Clinical characteristics and the treatment choice of multiple evanescent white dot syndrome

目的观察多发性一过性白点综合征(MEWDS)的临床表现及疗效。方法回顾分析我院2012年1月~2017年12月确诊的8例MEWDS患者的临床资料,对其发病年龄、起病方式、眼底表现、视野、电生理、各种影像学检查结果、并发症以及转归进行回顾性分析。结果 8例患者均为既往体健的青年患者,急性起病,大部分伴轻、中度近视,眼底、自发荧光、荧光素眼底血管造影(FFA)、吲哚菁绿血管造影(ICGA)、光学相干层析成像(OCT)及眼电图(EOG)均具有特征性。大部分未经任何治疗,主诉症状均在1~4周内完全消失,视力逐步提高。眼底白色斑点及自发荧光强荧光斑1周后复查均有不同程度的消退,6~8周基本消退殆尽;ICGA检查斑片状弱荧光斑消退时间相对延迟,10~12周完全消退。1例患者并发脉络膜新生血管(CNV),抗血管内皮生长因子(VEGF)治疗后视力预后好。结论 MEWDS是一种自限性疾病,对于病情较轻,FFA检查视盘无明显荧光渗漏的患者,可随访观察;当视力下降明显、视野损害较重,且排除了其他原发性视神经病变的情况下,可酌情短期口服小剂量糖皮质激素。该病并发症少见,少数可并发CNV,给予相应抗炎及抗VEGF治疗后,视力预后均较好。

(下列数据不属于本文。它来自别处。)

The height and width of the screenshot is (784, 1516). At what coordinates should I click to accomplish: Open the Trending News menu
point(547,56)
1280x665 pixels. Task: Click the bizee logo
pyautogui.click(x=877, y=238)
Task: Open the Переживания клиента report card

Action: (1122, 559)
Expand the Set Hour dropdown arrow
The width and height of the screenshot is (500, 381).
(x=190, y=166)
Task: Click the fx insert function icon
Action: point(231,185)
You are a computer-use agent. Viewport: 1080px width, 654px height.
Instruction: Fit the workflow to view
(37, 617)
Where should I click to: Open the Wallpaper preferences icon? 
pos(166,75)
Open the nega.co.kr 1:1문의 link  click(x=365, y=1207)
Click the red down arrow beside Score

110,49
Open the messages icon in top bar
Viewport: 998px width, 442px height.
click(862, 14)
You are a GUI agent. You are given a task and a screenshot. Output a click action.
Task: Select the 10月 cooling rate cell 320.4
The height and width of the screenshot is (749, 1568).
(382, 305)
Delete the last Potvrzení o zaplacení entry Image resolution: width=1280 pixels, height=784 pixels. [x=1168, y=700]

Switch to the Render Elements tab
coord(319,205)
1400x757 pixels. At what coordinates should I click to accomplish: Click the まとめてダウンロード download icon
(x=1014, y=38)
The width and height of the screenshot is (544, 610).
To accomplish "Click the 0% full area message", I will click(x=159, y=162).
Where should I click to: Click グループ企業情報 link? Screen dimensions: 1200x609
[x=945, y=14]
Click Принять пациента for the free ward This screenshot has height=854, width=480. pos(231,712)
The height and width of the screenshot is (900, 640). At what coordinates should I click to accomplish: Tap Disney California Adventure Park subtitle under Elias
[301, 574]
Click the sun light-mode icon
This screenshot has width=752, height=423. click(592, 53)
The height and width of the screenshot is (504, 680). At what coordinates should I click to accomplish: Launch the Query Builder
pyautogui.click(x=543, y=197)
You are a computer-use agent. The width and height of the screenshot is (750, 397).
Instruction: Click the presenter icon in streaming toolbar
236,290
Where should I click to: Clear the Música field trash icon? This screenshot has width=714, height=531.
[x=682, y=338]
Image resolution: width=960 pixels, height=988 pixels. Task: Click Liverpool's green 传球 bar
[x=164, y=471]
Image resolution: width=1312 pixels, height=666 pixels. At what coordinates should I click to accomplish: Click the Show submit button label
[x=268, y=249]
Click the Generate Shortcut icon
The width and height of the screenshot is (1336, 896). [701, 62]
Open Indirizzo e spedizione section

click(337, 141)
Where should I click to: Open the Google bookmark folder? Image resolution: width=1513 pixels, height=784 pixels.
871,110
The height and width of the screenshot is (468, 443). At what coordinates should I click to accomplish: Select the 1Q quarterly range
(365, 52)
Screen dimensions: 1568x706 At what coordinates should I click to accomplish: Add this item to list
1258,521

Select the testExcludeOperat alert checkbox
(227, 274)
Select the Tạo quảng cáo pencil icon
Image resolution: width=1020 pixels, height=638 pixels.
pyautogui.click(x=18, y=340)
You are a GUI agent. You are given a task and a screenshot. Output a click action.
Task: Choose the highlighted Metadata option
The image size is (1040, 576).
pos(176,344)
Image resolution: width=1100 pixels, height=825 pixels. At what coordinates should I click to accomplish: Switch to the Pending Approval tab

Objective To observe the clinical characteristics and curative effect of multiple evanescent white clot syndrome （MEWDS）. Methods Data of 8 cases of MEWDS diagnosed from 01/2012 to 12/2017 were retrospectively analyzed. The age of onset, onset mode, fundus manifestations, visual field, electrophysiology, all kinds of imaging findings, complications and outcomes were retrospectively analyzed. Results Eight patients who were healthy young patients were all acute onset, most of them with mild to moderate myopia, 2 cases with high myopia, autofluorescence, fundus fluorescein angiography （FFA）, indocyanine green angiography （ICGA）, optical coherence tomography （OCT） and electrooculogram （EOG） were characterized. Most of them accepted no treatment and the symptoms were all disappeared within 1 week to 4 weeks. Visual acuity gradually improved. White spots in fundus and strong spontaneous fluorescent spot in fundus autofluorescence regressed at different degrees 1 week later, and disappeared completely 6 to 8 weeks later. The extinction time of weak fluorescence spots in ICGA were relatively delayed and completely reduced at 10 to 12 weeks. One patient complicated with choroidal neovascularization （CNV） accepted a good prognosis after mlti- vascular endothelial growth factor （VEFG） therapy-. Conclusions MEWDS is a self-limited disease. The patients who have no obvious fluorescent leakage in the optic disc could be followed up. When the visual loss was obvious, the visual field damage was serious, and the primary optic neuropathy were excluded, small close of steroid could be taken orally for a short time. The complications of the disease were rare and a few of them could complicate with CNV. After the treatment of anti-inflammation and anti-VEGF, the prognosis of visual acuity was better.